- _ПРЕДОСТАВЛЕННЫЙ ТЕКСТ_:
◆ ◆ ◆ ◆ ◆

Определенный биографический интерес представляет для нас то, что здесь Гегель впервые начинает заниматься английской экономикой, но делает это, еще полностью ориентируясь на политику французской революции. Он комментирует одно высказывание Карта, который полемизирует с представлением о том, что низкий уровень налогов является якобы мерилом народного счастья. Карт приводит противоположный пример почитаемой им свободной Англии, где народ хотя и платит высокие налоги, но имеет свободное самоуправление. Гегель согласен с этой теорией и даже приводит в ее подкрепление пример, когда пошлины на чай стали поводом для борьбы американцев за освобождение. Пошлина, конечно, сама по себе не имела большого значения,- пишет Гегель,- но как раз борьба за право самостоятельности вызвала революцию. Он поправляет Карта только в отношении оценки английской свободы и говорит о репрессиях в Англии после французской революции, о большей власти правительства по сравнению с парламентом, о смешении основного закона и ограничений личных свобод и гражданских прав. "...Перечисленные факты привели к тому, что уважение к английской нации многих ее самых рьяных почитателей значительно уменьшилось"[113],- заключает он.
Это сочинение мы можем, таким образом, рассматривать, как литературно оформленный во Франкфурте отзвук бернского периода.
Тем более поразительной является перемена в его мыслях, манере письма, постановке проблем и т. д. во фрагментах, опубликованных Нолем и созданных сразу же после комментариев к брошюре Карта[114]. Кризис, характерный для франкфуртского периода, заметен в них уже совершенно ясно. Мы уже раньше указали на то, что никогда гегелевская терминология не была столь неустойчивой и запутанной, как в это время. Он как бы ищет понятия, экспериментирует с ними, переистолковывает, отбрасывает и т. д.

◆ ◆ ◆ ◆ ◆

- _СОДЕРЖИМОЕ НАБОРА ДАННЫХ_:
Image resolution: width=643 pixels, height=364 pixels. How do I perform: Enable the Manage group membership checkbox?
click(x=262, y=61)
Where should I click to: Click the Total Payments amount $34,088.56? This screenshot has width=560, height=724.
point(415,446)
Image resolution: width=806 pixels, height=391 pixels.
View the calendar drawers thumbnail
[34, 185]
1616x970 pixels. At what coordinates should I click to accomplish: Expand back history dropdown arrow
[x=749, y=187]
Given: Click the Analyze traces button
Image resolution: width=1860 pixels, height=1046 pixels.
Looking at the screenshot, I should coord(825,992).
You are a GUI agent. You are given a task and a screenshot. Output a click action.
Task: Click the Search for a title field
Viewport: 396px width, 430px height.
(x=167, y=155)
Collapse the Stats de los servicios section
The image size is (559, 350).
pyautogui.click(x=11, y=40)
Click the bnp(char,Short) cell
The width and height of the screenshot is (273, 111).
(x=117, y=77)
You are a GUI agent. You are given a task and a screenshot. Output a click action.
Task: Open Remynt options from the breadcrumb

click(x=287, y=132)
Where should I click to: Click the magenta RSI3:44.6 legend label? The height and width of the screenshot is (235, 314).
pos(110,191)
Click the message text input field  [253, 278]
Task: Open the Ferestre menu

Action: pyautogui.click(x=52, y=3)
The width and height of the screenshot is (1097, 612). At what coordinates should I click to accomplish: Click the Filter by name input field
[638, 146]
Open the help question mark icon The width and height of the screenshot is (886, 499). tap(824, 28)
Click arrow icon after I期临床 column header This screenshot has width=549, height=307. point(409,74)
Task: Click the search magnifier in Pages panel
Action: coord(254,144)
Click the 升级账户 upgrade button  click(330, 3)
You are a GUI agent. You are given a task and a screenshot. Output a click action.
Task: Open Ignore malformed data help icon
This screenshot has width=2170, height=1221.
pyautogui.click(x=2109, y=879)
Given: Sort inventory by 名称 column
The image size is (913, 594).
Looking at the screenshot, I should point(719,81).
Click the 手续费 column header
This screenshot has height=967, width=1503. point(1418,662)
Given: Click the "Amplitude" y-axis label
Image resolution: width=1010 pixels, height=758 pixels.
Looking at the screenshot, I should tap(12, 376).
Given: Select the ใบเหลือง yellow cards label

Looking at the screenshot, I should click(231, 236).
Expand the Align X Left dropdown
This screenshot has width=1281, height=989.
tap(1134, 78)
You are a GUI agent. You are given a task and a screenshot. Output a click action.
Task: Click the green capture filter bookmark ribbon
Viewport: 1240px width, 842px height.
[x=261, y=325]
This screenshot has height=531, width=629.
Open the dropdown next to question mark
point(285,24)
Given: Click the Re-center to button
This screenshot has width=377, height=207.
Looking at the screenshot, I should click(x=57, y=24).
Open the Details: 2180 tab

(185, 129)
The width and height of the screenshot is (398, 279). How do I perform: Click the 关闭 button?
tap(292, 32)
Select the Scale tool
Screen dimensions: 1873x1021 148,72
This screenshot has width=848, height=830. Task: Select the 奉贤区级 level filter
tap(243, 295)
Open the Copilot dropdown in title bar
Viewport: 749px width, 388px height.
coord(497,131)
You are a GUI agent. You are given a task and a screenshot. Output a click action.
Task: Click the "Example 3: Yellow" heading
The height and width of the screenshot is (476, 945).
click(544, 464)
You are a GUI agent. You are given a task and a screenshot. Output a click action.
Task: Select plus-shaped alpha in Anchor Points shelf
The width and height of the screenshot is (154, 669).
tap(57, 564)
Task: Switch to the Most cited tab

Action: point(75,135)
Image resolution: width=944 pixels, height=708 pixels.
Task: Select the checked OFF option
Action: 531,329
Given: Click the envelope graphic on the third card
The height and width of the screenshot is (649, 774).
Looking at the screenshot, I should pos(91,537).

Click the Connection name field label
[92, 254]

◆ ◆ ◆ ◆ ◆

- _УКАЗАНИЯ И ТРЕБОВАНИЯ_: Перепишите дословно из текста о Гегеле отрывок, который начинается словами «Это сочинение мы» и заканчивается словами «отбрасывает и т. д.» включительно. Строки набора данных для работы не понадобятся.

- _ОТВЕТ К УПРАЖНЕНИЮ_:
Это сочинение мы можем, таким образом, рассматривать, как литературно оформленный во Франкфурте отзвук бернского периода.
Тем более поразительной является перемена в его мыслях, манере письма, постановке проблем и т. д. во фрагментах, опубликованных Нолем и созданных сразу же после комментариев к брошюре Карта[114]. Кризис, характерный для франкфуртского периода, заметен в них уже совершенно ясно. Мы уже раньше указали на то, что никогда гегелевская терминология не была столь неустойчивой и запутанной, как в это время. Он как бы ищет понятия, экспериментирует с ними, переистолковывает, отбрасывает и т. д.